§ **Фрагмент источника**:
Этих людей называли по-разному: хищники (Жак де Витри предложил, например, игру слов: «разрушители, или грабители» – «ruptores, sive rap-tores»), геннегаусцы, каталонцы, арагонцы, наваррцы, баски, триавердинцы, мэнцы, германцы. Их называли также «соломенными» (paiearii): то ли по опознавательному знаку – соломинке на шлеме или шапке, то ли потому, что они обычно поджигали солому [609] . Что касается слова «Cotereaux» («Cotherelli, которые по-народному называются разрушителями», как говорил Ригор), появившегося в источниках с 1127 г., то в отношении его предлагается несколько этимологии: оно могло быть производным от слов «couteau» (нож), «cottier» (бедный крестьянин), «coterie» (т. к. речь идет о некоей организации, секте, церкви, как указывается в некоторых текстах) или «coterel» (в данном случае – короткая кольчуга).
609
Поджоги, пожары были обычным явлением средневековой войны. Одно из постановлений Фридриха Барбароссы (lex pacis in exercitu, 1158) давало командующему армией право решать, стоит ли сжечь тот или иной замок. В XV в. в немецких армиях существовала должность брандмейстера, определяющего размер выкупа, который должен быть уплачен городом, чтобы избежать сожжения. «Верный служитель» хвалит Байара за то, что он предписывал следующее: «Немцы, участвуя во многих войнах, сжигали свои квартиры, когда снимались с мест квартирования, добрый же рыцарь, покидая квартиру, удостоверяется, все ли в порядке, или оставляет охранников для защиты от поджогов. (Histoire du gentil seigneur de Bayart. / Ed. J. Roman. Paris, 1878. P. 425).

§ **Задания для выполнения**:
- 1) С какого года, согласно фрагменту о средневековых наёмниках, слово «Cotereaux» появляется в источниках?
- 2) Почему, по словам фрагмента о средневековых наёмниках, этих людей называли «соломенными»?
- 3) Воспроизведите дословно часть фрагмента о средневековых наёмниках, начиная с «Этих людей называли» и до «случае – короткая кольчуга).» включительно.

§ **Исходные данные**:
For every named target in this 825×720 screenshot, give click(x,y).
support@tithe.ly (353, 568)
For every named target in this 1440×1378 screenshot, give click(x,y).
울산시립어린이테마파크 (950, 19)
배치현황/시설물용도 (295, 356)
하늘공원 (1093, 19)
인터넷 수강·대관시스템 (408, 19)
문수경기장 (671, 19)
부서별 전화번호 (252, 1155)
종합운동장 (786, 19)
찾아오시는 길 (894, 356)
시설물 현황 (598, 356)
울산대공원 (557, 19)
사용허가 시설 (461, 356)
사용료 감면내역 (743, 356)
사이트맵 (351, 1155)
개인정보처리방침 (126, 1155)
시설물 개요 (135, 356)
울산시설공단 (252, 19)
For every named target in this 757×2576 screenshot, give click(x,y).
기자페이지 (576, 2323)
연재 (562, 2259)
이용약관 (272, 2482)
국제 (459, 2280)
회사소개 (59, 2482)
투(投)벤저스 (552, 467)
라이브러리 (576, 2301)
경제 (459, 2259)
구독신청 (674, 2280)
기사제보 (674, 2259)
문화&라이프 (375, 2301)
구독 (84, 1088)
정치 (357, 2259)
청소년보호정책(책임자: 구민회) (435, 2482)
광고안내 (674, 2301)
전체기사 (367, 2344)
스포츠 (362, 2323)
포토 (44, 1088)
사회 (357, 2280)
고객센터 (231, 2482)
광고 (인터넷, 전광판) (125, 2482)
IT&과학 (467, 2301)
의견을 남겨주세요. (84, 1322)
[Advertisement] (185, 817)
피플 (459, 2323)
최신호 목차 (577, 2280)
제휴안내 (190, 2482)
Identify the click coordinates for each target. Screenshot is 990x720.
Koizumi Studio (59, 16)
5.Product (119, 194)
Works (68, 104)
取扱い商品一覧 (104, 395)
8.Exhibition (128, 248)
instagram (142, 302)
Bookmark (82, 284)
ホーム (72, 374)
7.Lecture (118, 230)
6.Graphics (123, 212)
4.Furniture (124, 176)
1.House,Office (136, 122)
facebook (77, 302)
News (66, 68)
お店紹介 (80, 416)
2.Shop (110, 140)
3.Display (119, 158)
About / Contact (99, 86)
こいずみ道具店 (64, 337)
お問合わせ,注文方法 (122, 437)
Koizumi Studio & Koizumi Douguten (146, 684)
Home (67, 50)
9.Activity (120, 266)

§ **Ответы**:
- 1) С 1127 года.

- 2) Во фрагменте приведены два возможных объяснения. Прозвище могло идти от опознавательного знака, то есть соломинки на шлеме или шапке. Другая версия: они обычно поджигали солому.

- 3)
Этих людей называли по-разному: хищники (Жак де Витри предложил, например, игру слов: «разрушители, или грабители» – «ruptores, sive rap-tores»), геннегаусцы, каталонцы, арагонцы, наваррцы, баски, триавердинцы, мэнцы, германцы. Их называли также «соломенными» (paiearii): то ли по опознавательному знаку – соломинке на шлеме или шапке, то ли потому, что они обычно поджигали солому [609] . Что касается слова «Cotereaux» («Cotherelli, которые по-народному называются разрушителями», как говорил Ригор), появившегося в источниках с 1127 г., то в отношении его предлагается несколько этимологии: оно могло быть производным от слов «couteau» (нож), «cottier» (бедный крестьянин), «coterie» (т. к. речь идет о некоей организации, секте, церкви, как указывается в некоторых текстах) или «coterel» (в данном случае – короткая кольчуга).